::: Source passage

Wandering Thoughts archives

2017-08-15

How to get per-user fair share scheduling on Ubuntu 16.04 (with systemd)

When I wrote up imposing temporary CPU and memory limits on a user on Ubuntu 16.04, I sort of discovered that I had turned on per-user fair share CPU scheduling as a side effect, although I didn't understand exactly how to do this deliberately. Armed with a deeper understanding of how to tell if fair share scheduling was on, I've now done a number of further experiments and I believe I have definitive answers. This applies only to Ubuntu 16.04 and its version of systemd as configured by Ubuntu; it doesn't seem to apply to, for example, a stock Fedora 26 system.

To enable per user fair share CPU scheduling, it appears that you must do two things:

  • First, set CPUAccounting=true on user.slice. You can do this temporarily with 'systemctl --runtime set-property' or permanently enable it.

  • Second, arrange to have CPUAccounting=true set on an active user slice. If you do this temporarily with 'systemctl --runtime', the user must be logged in with some sort of session at the time. If you do this permanently, nothing happens until that user logs in and systemd creates their user-${UID}.slice slice.

Once you've done both of these, all future (user) sessions from any user will have their processes included in per-user fair share scheduling. If you used 'systemctl --runtime' on a user-${UID}.slice, it doesn't matter if that user logs completely out and their slice goes away; the fair share scheduling sticks despite this. However, fair-share scheduling goes away if all users log out and user.slice is removed by systemd. You need at least one remaining user session at all times to keep user.slice still in use (a detached screen session will do).

If you want to force existing processes to be subject to per-user fair share scheduling, you must arrange to set CPUAccounting=true on all current user scopes:

for i in $(systemctl -t scope list-units |
           awk '{print $1}' |
           grep '^session-.*\.scope$'); do
    systemctl --runtime set-property $i CPUAccounting=true
done

This creates a slightly different cgroup hierarchy than you'll get from completely proper fair share scheduling, but the differences are probably unimportant in practice. In regular fair share scheduling, all processes from the same user are grouped together under user.slice/user-${UID}.slice, so they contend evenly with each other. When you force scopes this way, processes get grouped into their scopes, so they go in user.slice/user-${UID}.slice/session-<blah>.scope; as a result, a user's scopes also are fair-share scheduled against each other. This only applies to current processes and scopes; as users log out and then back in again, their new processes will be all grouped together.

If you have a sufficiently small number of users who will log in to your machines and run CPU-consuming things, it's feasible to create permanent settings for each of them with 'systemctl set-property user-${UID}.slice CPUAccounting=true'. If you have lots of users, as we do, this is infeasible; if nothing else, your /etc/systemd/system directory would wind up utterly cluttered. This means that you have to do it on the fly (and then do it again if all user sessions ended and systemd deleted user.slice).

::::::
::: Information provided

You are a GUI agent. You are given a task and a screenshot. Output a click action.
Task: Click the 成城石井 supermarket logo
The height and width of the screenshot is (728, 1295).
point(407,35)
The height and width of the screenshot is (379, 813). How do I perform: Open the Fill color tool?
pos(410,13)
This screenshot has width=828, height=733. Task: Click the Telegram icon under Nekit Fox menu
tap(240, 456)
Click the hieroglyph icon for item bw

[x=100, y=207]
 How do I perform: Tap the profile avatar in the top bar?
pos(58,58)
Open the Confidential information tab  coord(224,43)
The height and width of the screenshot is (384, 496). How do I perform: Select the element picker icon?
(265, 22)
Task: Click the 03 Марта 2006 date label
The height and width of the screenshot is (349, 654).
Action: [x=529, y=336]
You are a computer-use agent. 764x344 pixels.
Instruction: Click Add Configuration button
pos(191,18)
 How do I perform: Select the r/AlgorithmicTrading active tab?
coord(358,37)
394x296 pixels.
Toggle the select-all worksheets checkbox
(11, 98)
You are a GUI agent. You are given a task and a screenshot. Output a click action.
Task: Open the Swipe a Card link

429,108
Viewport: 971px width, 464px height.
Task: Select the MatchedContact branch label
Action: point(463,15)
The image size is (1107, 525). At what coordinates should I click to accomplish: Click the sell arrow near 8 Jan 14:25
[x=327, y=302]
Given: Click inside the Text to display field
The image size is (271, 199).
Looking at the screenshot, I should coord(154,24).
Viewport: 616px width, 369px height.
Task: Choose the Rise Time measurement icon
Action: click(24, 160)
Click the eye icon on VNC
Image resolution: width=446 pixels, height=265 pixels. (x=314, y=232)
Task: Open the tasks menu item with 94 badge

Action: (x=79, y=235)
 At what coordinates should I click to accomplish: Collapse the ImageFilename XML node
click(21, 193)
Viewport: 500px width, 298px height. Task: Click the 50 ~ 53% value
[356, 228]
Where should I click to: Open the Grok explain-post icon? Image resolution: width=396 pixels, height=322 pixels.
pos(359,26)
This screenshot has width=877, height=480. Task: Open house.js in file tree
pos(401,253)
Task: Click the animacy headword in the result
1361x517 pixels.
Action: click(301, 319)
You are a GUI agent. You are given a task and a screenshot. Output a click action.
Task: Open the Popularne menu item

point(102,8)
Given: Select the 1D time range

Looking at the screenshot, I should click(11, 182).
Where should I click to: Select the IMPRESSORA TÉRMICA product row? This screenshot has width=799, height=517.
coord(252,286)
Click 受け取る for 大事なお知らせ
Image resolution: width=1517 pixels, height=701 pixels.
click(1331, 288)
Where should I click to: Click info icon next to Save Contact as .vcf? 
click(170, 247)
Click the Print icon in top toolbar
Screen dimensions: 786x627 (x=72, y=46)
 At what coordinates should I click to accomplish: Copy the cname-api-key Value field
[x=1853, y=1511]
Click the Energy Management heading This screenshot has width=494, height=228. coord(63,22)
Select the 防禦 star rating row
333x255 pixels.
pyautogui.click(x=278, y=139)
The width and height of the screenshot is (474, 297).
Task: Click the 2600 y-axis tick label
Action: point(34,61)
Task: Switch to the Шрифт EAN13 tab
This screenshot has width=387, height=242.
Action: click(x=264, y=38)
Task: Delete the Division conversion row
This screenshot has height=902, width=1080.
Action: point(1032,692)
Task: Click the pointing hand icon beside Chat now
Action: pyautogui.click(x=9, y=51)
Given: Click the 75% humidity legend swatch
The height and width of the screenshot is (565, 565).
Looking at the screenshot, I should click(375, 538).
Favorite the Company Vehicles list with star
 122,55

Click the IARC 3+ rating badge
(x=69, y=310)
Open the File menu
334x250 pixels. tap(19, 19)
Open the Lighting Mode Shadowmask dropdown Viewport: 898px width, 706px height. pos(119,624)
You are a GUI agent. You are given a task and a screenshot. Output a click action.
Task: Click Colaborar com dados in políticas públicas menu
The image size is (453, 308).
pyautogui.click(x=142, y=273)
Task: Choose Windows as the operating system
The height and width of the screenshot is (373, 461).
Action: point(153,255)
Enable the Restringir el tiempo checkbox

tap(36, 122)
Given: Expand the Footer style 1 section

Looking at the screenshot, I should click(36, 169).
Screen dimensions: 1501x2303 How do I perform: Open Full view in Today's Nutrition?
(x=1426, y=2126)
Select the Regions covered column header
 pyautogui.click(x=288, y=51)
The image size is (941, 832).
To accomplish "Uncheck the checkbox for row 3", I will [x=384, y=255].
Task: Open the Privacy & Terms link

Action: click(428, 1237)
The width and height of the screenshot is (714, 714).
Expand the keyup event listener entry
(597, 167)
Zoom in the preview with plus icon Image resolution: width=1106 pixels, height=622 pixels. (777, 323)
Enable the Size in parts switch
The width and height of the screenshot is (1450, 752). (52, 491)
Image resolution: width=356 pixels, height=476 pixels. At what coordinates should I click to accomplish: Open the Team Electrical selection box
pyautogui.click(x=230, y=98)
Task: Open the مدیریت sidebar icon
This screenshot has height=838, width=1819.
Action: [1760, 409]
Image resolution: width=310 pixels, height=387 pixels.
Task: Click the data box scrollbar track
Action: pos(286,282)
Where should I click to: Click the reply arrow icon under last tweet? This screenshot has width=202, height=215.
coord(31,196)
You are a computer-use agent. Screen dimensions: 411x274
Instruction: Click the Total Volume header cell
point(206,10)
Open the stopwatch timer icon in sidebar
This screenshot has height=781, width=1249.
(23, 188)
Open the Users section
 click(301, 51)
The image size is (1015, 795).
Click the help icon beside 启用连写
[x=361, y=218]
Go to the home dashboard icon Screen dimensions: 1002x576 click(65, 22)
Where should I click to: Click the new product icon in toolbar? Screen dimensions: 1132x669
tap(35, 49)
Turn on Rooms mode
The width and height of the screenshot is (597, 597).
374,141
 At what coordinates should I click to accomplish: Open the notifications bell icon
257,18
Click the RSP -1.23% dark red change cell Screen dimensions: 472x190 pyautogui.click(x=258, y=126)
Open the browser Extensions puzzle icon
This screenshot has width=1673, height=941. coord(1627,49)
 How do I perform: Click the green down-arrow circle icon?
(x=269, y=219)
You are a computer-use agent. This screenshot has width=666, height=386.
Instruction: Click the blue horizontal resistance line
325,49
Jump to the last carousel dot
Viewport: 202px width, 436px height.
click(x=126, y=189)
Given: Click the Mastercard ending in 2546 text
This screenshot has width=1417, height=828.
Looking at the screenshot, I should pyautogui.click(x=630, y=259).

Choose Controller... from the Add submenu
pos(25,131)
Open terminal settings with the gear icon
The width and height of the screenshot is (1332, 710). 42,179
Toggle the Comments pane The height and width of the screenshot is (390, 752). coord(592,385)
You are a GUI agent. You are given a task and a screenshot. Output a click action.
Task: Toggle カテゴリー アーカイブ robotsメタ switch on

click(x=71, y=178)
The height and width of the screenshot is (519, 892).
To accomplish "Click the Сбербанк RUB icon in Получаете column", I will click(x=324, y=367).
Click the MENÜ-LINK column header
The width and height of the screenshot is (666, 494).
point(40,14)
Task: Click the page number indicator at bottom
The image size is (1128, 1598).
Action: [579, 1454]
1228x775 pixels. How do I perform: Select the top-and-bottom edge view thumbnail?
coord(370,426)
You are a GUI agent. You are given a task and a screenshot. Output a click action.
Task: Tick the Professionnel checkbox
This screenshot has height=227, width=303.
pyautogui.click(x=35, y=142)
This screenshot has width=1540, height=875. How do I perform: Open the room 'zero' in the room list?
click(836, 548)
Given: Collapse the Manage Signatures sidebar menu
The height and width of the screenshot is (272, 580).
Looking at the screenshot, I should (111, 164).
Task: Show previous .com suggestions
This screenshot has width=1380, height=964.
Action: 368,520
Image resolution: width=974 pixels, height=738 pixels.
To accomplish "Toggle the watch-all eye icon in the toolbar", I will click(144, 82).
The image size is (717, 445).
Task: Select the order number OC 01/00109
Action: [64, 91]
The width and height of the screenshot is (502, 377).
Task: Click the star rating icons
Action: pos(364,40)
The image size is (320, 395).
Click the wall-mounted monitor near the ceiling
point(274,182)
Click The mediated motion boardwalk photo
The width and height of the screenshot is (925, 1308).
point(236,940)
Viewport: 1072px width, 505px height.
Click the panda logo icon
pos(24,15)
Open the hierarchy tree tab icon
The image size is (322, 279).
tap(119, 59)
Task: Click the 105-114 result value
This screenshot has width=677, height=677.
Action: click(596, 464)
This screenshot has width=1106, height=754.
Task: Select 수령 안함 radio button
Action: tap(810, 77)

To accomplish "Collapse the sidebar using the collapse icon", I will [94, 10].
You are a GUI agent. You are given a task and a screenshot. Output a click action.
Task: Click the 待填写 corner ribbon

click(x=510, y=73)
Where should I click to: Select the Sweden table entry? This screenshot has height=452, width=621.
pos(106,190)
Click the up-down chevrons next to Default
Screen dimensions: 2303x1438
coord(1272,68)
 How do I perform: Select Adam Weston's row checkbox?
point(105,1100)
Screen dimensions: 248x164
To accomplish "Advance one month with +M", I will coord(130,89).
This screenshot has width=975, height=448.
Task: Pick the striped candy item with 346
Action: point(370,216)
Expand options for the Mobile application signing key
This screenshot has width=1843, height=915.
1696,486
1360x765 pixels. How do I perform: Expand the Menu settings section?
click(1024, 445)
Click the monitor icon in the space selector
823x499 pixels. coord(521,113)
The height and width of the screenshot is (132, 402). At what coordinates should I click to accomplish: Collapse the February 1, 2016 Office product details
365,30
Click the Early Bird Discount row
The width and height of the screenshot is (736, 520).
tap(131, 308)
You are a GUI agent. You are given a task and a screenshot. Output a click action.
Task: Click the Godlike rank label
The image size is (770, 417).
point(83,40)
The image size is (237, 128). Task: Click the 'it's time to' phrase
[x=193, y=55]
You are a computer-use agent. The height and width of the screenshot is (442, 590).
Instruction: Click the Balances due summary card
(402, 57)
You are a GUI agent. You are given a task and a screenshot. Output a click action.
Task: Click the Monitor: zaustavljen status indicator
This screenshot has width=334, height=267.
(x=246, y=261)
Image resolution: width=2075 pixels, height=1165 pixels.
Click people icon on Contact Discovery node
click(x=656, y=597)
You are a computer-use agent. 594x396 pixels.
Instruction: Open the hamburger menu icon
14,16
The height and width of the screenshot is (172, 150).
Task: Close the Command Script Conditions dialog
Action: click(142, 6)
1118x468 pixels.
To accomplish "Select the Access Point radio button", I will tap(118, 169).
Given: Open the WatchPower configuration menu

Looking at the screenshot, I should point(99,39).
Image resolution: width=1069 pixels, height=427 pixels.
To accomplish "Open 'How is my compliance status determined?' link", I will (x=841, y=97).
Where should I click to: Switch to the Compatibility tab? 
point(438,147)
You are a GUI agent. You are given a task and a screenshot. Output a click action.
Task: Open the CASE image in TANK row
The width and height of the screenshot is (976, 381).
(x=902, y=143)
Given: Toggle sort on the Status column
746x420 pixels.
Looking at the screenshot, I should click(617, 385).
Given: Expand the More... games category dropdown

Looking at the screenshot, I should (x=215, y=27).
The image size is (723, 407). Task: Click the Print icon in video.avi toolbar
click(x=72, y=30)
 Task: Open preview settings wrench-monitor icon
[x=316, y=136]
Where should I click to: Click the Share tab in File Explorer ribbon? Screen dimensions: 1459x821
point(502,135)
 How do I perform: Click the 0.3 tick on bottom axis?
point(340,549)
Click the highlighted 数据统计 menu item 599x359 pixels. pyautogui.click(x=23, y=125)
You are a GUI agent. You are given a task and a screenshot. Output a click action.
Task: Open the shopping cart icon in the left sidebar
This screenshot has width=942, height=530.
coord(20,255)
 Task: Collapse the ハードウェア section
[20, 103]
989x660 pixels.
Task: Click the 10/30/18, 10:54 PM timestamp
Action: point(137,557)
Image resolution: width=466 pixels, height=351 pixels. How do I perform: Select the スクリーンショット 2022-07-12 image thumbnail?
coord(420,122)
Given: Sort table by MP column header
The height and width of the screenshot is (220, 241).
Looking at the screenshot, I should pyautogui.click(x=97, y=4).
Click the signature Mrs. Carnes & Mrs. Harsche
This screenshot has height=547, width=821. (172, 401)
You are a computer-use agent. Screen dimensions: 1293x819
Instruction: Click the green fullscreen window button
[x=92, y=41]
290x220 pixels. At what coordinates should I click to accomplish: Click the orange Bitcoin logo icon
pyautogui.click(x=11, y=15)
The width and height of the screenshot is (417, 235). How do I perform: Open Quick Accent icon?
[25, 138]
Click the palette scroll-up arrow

::::::

## Challenges
1 > Print the section of the fair share scheduling post that opens with the words containing "How to get per-user" and closes with "permanently enable it.".
2 > In the fair share scheduling post, what keeps user.slice in use so that fair-share scheduling does not go away?
3 > Please condense the paragraph of the fair share scheduling post beginning "Once you've done both of these" into a short bulleted list that keeps its main facts.
The entries have no connection to the fair share scheduling post.

## Outputs in order
1 >
How to get per-user fair share scheduling on Ubuntu 16.04 (with systemd)

When I wrote up imposing temporary CPU and memory limits on a user on Ubuntu 16.04, I sort of discovered that I had turned on per-user fair share CPU scheduling as a side effect, although I didn't understand exactly how to do this deliberately. Armed with a deeper understanding of how to tell if fair share scheduling was on, I've now done a number of further experiments and I believe I have definitive answers. This applies only to Ubuntu 16.04 and its version of systemd as configured by Ubuntu; it doesn't seem to apply to, for example, a stock Fedora 26 system.

To enable per user fair share CPU scheduling, it appears that you must do two things:

  • First, set CPUAccounting=true on user.slice. You can do this temporarily with 'systemctl --runtime set-property' or permanently enable it.

2 > At least one remaining user session at all times, such as a detached screen session.

3 >
- After both steps, all future user sessions from any user have their processes included in per-user fair share scheduling.
- If 'systemctl --runtime' was used on a user-${UID}.slice, the scheduling remains even if that user logs out completely and their slice goes away.
- Fair-share scheduling ends if all users log out and systemd removes user.slice.
- At least one user session must remain at all times to keep user.slice in use; a detached screen session is enough.